WORK ITEM ▸ Print the listing once more, exactly as it stands.

PROVIDED MATERIAL ▸
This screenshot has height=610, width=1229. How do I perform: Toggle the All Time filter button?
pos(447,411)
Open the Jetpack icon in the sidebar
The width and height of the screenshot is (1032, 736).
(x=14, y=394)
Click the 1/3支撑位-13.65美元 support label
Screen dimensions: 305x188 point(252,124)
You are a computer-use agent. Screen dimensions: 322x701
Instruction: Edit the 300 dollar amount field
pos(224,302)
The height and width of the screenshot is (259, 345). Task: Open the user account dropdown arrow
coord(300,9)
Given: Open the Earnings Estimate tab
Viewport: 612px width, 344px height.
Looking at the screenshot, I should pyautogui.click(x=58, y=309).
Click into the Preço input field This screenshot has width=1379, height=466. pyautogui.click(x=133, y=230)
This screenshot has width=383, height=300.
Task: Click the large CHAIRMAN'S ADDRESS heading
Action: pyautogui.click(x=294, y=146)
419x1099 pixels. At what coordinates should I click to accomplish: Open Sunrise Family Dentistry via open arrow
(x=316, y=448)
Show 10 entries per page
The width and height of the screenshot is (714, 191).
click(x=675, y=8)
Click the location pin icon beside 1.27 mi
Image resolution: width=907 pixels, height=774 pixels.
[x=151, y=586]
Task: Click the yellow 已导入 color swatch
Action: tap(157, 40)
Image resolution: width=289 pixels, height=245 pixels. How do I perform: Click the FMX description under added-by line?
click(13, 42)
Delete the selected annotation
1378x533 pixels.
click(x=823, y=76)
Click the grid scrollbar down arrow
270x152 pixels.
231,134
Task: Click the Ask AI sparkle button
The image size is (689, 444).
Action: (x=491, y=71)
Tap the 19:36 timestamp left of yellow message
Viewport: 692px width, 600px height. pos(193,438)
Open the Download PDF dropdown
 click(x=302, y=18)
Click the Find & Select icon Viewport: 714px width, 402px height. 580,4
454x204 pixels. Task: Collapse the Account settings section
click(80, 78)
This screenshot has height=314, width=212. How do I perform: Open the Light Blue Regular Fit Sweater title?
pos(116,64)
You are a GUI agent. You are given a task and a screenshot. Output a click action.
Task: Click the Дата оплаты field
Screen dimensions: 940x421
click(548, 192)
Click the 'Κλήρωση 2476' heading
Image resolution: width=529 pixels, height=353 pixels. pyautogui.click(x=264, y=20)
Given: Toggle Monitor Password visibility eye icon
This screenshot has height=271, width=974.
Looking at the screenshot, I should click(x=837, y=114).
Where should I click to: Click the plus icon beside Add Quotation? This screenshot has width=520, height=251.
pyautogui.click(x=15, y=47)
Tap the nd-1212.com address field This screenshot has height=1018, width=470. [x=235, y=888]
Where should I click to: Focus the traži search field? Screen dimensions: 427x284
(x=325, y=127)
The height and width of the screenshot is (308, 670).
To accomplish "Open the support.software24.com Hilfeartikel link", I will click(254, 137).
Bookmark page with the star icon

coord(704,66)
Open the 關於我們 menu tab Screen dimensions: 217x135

PROBLEM SOLUTION ▸
This screenshot has height=610, width=1229. How do I perform: Toggle the All Time filter button?
pos(447,411)
Open the Jetpack icon in the sidebar
The width and height of the screenshot is (1032, 736).
(x=14, y=394)
Click the 1/3支撑位-13.65美元 support label
Screen dimensions: 305x188 point(252,124)
You are a computer-use agent. Screen dimensions: 322x701
Instruction: Edit the 300 dollar amount field
pos(224,302)
The height and width of the screenshot is (259, 345). Task: Open the user account dropdown arrow
coord(300,9)
Given: Open the Earnings Estimate tab
Viewport: 612px width, 344px height.
Looking at the screenshot, I should pyautogui.click(x=58, y=309).
Click into the Preço input field This screenshot has width=1379, height=466. pyautogui.click(x=133, y=230)
This screenshot has width=383, height=300.
Task: Click the large CHAIRMAN'S ADDRESS heading
Action: pyautogui.click(x=294, y=146)
419x1099 pixels. At what coordinates should I click to accomplish: Open Sunrise Family Dentistry via open arrow
(x=316, y=448)
Show 10 entries per page
The width and height of the screenshot is (714, 191).
click(x=675, y=8)
Click the location pin icon beside 1.27 mi
Image resolution: width=907 pixels, height=774 pixels.
[x=151, y=586]
Task: Click the yellow 已导入 color swatch
Action: tap(157, 40)
Image resolution: width=289 pixels, height=245 pixels. How do I perform: Click the FMX description under added-by line?
click(13, 42)
Delete the selected annotation
1378x533 pixels.
click(x=823, y=76)
Click the grid scrollbar down arrow
270x152 pixels.
231,134
Task: Click the Ask AI sparkle button
The image size is (689, 444).
Action: (x=491, y=71)
Tap the 19:36 timestamp left of yellow message
Viewport: 692px width, 600px height. pos(193,438)
Open the Download PDF dropdown
 click(x=302, y=18)
Click the Find & Select icon Viewport: 714px width, 402px height. 580,4
454x204 pixels. Task: Collapse the Account settings section
click(80, 78)
This screenshot has height=314, width=212. How do I perform: Open the Light Blue Regular Fit Sweater title?
pos(116,64)
You are a GUI agent. You are given a task and a screenshot. Output a click action.
Task: Click the Дата оплаты field
Screen dimensions: 940x421
click(548, 192)
Click the 'Κλήρωση 2476' heading
Image resolution: width=529 pixels, height=353 pixels. pyautogui.click(x=264, y=20)
Given: Toggle Monitor Password visibility eye icon
This screenshot has height=271, width=974.
Looking at the screenshot, I should click(x=837, y=114).
Where should I click to: Click the plus icon beside Add Quotation? This screenshot has width=520, height=251.
pyautogui.click(x=15, y=47)
Tap the nd-1212.com address field This screenshot has height=1018, width=470. [x=235, y=888]
Where should I click to: Focus the traži search field? Screen dimensions: 427x284
(x=325, y=127)
The height and width of the screenshot is (308, 670).
To accomplish "Open the support.software24.com Hilfeartikel link", I will click(254, 137).
Bookmark page with the star icon

coord(704,66)
Open the 關於我們 menu tab Screen dimensions: 217x135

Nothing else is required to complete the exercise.